C’est vrai que leur façon de fonctionner est radicalement différente de celle des Danois, qui sont très directes et n’hésitent jamais à mettre les problèmes et difficultés sur la table pour leur trouver rapidement des solutions. Au Japon, au contraire, la culture du consensus est très présente. L’adhésion collective est nécessaire avant d’engager les équipes dans les projets. Cela implique de longues discussions qui doivent être menées individuellement, car les Japonais ne prennent jamais position pendant les réunions de groupes. Il faut donc prendre le temps de les convaincre un à un, quitte à le faire en dehors des heures de bureau, notamment autour d’une bière, qui a le don de libérer la parole de mes collègues japonais... Cette recherche du consensus m’a frustré à mon arrivée au Japon car j’avais l’impression que les choses pouvaient aller plus vite. Mais après un temps d’adaptation, j’ai intégré cette logique et me suis rendu compte que les projets avançaient efficacement malgré tout.
Comment trouves-tu la vie au Japon ?
Globalement, je dirais que la vie est confortable au Japon. La nourriture, la culture, il y a toujours de nouvelles choses à découvrir. En revanche, s’intégrer prend du temps, en particulier à Osaka où la communauté française est réduite. Il faut faire l’effort d’aller vers les autres, s’intégrer tout en gardant à l’esprit que l’on restera toujours un expat aux yeux des Japonais. Ce qui n’empêche nullement de nouer des relations d’amitié fortes et sincères. D’ailleurs, tous mes amis ici sont japonais.
Tu as réussi à apprendre le japonais ?
Je le baragouine suffisamment pour pouvoir prendre un taxi ou commander un plat au restaurant mais je suis très loin d’être bilingue.
Tu es arrivé à Osaka en 2017 pour une mission de 3 ans. Il est donc temps pour toi de passer à autre chose…
Effectivement, j’ai accepté une nouvelle mission à Boston que je devrais rejoindre dès que la situation sanitaire sera stabilisée. Depuis l’acquisition de Shire, Takeda est un des plus gros employeurs de l’industrie pharmaceutique dans le Massachusetts, ce qui en fait un endroit très attractif. Contrairement à mon poste ici à Osaka, je travaillerai cette fois a 100% sur les vaccins, mais en couvrant l’ensemble de la Supply Chain sur la partie distribution et entrepôt, y compris la partie amont. Cela couvre notamment les banques de cellules développées et utilisées pour produire les vaccins. Jusqu’à maintenant, je m’occupais des produits finis, alors qu’à Boston je vais remonter toute la chaîne, avec des transports bien en dessous de zéro qui s’effectuent avec avec de la glace carbonique ou du nitrogène liquide.
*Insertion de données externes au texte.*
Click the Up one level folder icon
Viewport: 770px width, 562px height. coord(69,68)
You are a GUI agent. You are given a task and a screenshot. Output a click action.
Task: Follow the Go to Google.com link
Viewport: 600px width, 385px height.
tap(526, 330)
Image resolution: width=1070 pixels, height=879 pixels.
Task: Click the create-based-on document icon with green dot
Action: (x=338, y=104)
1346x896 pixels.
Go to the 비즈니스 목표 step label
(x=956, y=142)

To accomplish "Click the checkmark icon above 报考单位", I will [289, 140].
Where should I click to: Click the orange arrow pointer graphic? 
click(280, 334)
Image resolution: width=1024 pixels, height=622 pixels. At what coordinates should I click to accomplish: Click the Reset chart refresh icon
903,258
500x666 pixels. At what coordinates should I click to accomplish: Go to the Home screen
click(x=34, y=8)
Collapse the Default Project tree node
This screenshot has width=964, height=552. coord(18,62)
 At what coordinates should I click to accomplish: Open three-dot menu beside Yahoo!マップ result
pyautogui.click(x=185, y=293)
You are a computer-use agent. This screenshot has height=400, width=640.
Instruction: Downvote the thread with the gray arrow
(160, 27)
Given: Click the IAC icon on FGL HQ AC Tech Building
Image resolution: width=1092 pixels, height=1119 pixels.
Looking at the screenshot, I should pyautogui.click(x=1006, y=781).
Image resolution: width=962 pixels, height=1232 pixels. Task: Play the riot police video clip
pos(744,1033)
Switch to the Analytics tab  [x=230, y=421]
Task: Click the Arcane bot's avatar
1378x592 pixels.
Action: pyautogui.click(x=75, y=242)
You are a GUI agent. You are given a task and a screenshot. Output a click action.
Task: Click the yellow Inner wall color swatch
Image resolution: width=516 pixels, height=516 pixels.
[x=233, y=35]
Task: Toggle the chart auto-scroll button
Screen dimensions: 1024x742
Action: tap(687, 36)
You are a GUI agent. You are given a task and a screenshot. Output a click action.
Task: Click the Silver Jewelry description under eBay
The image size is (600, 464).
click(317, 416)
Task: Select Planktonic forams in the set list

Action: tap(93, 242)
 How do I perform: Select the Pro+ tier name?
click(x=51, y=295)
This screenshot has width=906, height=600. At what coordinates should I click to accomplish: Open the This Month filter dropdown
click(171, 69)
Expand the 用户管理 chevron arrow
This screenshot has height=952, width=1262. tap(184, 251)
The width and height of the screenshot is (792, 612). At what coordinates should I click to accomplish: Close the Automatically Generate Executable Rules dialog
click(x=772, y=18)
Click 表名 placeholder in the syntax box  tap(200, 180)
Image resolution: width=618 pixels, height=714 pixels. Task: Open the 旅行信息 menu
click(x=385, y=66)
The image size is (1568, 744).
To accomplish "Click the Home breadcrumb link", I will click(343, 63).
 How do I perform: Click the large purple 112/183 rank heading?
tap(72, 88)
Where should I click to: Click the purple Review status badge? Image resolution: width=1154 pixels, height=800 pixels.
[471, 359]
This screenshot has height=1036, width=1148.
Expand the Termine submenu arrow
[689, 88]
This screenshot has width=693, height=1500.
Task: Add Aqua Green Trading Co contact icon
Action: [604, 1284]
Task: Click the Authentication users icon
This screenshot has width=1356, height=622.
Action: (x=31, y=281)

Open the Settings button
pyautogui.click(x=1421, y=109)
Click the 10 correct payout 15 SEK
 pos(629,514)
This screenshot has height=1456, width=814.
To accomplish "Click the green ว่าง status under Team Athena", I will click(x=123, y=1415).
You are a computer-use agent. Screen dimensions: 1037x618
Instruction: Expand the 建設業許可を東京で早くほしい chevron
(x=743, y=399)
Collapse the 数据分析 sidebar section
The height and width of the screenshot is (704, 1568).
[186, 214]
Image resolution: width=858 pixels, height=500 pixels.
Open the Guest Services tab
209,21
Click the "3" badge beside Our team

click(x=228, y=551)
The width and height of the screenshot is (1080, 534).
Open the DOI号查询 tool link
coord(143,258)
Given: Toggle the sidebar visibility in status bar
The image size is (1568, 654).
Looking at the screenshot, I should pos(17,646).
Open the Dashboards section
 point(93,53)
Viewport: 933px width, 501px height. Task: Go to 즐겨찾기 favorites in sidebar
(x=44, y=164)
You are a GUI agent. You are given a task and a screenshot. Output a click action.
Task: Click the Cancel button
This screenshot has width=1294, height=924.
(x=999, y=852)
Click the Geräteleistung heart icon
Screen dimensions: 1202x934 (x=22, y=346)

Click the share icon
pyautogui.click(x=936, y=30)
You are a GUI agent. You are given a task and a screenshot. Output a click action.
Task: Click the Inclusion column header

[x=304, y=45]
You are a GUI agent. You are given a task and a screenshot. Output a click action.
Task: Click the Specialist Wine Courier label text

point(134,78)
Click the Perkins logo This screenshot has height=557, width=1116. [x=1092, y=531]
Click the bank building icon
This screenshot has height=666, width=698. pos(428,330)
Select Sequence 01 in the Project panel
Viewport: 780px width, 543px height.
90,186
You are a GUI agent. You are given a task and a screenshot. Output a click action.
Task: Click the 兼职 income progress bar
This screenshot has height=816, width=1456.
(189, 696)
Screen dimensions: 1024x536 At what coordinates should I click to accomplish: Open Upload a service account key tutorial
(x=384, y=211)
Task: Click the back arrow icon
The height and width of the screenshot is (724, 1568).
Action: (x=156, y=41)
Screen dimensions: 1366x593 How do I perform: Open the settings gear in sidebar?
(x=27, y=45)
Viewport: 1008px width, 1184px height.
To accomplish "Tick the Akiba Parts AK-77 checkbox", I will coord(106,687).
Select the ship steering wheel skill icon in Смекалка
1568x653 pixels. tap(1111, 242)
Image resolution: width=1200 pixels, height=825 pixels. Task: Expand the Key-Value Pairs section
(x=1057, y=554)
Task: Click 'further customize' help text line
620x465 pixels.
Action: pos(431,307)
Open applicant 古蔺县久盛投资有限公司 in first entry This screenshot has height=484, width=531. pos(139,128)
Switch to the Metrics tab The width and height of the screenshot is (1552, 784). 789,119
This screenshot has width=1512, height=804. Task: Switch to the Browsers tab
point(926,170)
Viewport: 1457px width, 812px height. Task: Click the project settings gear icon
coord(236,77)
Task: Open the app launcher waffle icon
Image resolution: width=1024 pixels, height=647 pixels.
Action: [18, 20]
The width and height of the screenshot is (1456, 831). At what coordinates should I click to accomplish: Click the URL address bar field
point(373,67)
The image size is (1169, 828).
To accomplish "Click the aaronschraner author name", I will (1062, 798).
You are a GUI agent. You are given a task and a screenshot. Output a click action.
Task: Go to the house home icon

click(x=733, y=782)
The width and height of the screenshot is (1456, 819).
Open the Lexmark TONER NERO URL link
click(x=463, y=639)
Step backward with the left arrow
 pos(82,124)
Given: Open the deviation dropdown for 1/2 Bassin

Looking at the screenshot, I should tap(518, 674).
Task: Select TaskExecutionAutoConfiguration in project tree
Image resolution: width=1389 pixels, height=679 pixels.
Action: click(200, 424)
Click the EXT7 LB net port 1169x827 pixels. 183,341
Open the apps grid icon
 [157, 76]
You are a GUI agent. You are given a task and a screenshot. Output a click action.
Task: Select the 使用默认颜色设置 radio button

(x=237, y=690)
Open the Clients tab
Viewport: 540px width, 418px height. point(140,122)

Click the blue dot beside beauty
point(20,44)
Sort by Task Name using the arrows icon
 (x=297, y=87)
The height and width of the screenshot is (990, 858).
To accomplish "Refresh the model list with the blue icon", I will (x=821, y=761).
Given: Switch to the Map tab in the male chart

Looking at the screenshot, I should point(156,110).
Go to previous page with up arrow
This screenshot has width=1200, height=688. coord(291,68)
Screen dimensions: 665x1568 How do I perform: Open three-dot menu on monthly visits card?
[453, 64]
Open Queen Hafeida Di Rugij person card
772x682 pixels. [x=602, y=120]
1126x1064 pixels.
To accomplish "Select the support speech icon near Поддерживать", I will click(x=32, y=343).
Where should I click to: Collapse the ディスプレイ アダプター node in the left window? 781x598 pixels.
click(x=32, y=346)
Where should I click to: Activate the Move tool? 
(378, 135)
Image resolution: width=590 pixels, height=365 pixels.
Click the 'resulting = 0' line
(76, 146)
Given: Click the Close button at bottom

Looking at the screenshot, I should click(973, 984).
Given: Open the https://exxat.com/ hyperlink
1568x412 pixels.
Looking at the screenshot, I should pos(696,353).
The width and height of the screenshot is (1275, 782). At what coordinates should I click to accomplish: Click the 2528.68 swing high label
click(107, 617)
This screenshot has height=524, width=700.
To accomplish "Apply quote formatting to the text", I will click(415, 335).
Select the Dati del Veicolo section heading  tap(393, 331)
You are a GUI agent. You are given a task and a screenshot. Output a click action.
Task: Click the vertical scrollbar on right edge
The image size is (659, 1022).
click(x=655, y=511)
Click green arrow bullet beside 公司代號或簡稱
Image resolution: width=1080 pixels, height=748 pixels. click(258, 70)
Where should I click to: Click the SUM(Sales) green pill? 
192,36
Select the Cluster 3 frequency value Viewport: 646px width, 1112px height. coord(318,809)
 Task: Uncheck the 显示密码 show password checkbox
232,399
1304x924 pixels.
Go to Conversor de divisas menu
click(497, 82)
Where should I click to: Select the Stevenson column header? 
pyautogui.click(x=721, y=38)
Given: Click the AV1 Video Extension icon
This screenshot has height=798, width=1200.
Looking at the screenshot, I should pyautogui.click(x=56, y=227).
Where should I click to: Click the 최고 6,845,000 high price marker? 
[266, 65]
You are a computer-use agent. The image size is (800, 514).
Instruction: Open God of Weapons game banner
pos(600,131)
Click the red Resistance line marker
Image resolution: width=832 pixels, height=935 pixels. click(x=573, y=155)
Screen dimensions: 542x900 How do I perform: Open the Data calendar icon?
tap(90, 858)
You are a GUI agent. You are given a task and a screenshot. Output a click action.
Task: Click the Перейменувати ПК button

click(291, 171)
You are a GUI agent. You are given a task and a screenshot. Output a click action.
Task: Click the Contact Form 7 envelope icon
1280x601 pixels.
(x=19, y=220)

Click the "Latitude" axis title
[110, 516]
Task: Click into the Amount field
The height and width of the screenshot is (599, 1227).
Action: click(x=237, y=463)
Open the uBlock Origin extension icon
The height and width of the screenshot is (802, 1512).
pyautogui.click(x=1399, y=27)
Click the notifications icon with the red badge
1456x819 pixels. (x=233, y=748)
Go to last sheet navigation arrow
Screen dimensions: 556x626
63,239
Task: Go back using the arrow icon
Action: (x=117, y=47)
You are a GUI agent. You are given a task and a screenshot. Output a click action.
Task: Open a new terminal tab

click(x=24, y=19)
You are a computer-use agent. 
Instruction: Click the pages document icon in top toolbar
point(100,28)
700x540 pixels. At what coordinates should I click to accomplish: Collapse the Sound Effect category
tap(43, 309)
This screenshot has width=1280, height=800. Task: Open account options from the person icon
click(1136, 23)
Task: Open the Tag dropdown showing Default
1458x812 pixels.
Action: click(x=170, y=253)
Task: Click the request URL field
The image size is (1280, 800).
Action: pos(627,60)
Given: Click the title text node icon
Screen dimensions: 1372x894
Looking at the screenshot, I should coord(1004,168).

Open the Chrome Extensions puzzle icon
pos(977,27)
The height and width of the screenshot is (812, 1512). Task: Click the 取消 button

Ce sont des process très techniques pour des produits de très haute valeur qui existent en faible quantité et dont le stockage est réparti un peu partout dans le monde afin de gérer les risques d’approvisionnement en cas de crise.
A part tes proches, quelle est la chose qui te manque le plus de la France ?
Ça me fait parfois bizarre de vivre à distance certains événements sociétaux comme la crise des gilets jaunes, les manifestations en faveur du climat, ou encore la pandémie du Covid-19. Au Japon, il me manque sans doute ce sentiment d’appartenir à une communauté, de pouvoir débattre et agir sur les sujets sensibles par exemple en m’engageant dans l’associatif. Cet éloignement peut être une excuse facile pour se détacher de ces sujets et ne pas trop y prêter attention.
Que répondrais-tu si on te proposait demain de prendre un poste en France ?
D’un point de vue qualité de vie, je serais assez tenté par un retour en France. Mais à l’inverse, professionnellement, je me suis habitué au mode de travail à l’anglo-saxonne. En France, nous sommes finalement assez proches du fonctionnement à la japonaise dans notre rapport à la hiérarchie, au présentéisme, là où des pays comme les US ou le Danemark font davantage confiance aux équipes en leur offrant indépendance et autonomie dans leur travail. Je serais très attentif à ces points si je devais revenir travailler un jour en France.